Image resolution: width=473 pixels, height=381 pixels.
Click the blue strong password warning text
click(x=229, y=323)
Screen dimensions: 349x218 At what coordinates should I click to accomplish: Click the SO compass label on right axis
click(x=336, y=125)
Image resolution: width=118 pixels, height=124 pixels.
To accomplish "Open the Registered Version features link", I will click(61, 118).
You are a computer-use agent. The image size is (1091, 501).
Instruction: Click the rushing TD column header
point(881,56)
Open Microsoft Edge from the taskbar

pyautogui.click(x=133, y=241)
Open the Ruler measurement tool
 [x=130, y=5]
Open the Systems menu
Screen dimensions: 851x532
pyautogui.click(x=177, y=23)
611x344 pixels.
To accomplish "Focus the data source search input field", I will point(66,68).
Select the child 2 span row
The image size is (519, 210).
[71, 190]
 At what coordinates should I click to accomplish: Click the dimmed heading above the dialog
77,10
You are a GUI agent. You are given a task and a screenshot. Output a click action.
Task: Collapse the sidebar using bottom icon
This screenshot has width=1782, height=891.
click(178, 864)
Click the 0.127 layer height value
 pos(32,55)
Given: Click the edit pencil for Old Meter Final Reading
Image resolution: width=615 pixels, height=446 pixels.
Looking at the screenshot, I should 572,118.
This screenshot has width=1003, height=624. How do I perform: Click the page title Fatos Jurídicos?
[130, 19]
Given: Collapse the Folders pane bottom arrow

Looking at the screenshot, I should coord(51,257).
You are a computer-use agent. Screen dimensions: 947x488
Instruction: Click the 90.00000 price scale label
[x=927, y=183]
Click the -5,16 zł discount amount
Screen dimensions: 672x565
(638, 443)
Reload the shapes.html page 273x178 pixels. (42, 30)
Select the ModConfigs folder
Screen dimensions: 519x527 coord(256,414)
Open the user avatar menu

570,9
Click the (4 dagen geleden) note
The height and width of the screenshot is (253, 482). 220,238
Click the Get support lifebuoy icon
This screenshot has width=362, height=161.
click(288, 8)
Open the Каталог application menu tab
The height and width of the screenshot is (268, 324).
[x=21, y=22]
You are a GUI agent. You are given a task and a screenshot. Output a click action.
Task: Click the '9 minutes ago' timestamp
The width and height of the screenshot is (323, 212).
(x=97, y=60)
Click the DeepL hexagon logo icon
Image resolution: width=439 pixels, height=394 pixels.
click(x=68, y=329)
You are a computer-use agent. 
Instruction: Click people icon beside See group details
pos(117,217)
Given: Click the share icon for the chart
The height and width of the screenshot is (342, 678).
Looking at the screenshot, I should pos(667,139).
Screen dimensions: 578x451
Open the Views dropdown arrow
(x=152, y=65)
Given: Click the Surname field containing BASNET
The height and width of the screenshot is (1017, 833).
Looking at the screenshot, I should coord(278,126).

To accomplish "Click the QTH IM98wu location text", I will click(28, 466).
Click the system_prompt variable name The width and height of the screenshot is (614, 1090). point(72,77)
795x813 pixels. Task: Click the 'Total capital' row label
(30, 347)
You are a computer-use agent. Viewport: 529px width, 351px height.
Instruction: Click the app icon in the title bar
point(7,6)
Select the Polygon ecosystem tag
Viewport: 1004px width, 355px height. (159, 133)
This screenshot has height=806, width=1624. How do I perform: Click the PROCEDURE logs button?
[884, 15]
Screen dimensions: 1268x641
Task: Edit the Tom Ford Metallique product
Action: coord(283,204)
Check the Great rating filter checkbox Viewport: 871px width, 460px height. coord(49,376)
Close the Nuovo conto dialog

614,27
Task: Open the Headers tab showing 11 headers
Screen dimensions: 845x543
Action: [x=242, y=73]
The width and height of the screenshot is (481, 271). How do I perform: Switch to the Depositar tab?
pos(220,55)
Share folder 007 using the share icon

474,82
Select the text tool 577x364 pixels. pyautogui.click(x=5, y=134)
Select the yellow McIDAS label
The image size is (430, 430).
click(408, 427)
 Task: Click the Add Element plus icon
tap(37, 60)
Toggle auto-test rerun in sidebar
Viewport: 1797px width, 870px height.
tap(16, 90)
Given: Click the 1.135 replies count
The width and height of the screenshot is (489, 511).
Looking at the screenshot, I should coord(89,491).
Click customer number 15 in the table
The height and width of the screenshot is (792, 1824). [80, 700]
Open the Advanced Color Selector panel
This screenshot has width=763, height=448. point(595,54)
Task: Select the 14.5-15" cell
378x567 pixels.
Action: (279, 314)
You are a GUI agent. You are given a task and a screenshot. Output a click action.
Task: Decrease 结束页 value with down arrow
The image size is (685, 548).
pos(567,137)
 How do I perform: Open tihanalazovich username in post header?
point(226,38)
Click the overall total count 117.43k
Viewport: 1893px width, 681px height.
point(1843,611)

════════════════════

• **To do**: Your answer should consist of the lines above that hold the word "agent".

• **Problem solution**:
You are a computer-use agent. The image size is (1091, 501).
You are a GUI agent. You are given a task and a screenshot. Output a click action.
You are a computer-use agent. Screen dimensions: 947x488
You are a GUI agent. You are given a task and a screenshot. Output a click action.
You are a computer-use agent. 
You are a computer-use agent. Viewport: 529px width, 351px height.
You are a GUI agent. You are given a task and a screenshot. Output a click action.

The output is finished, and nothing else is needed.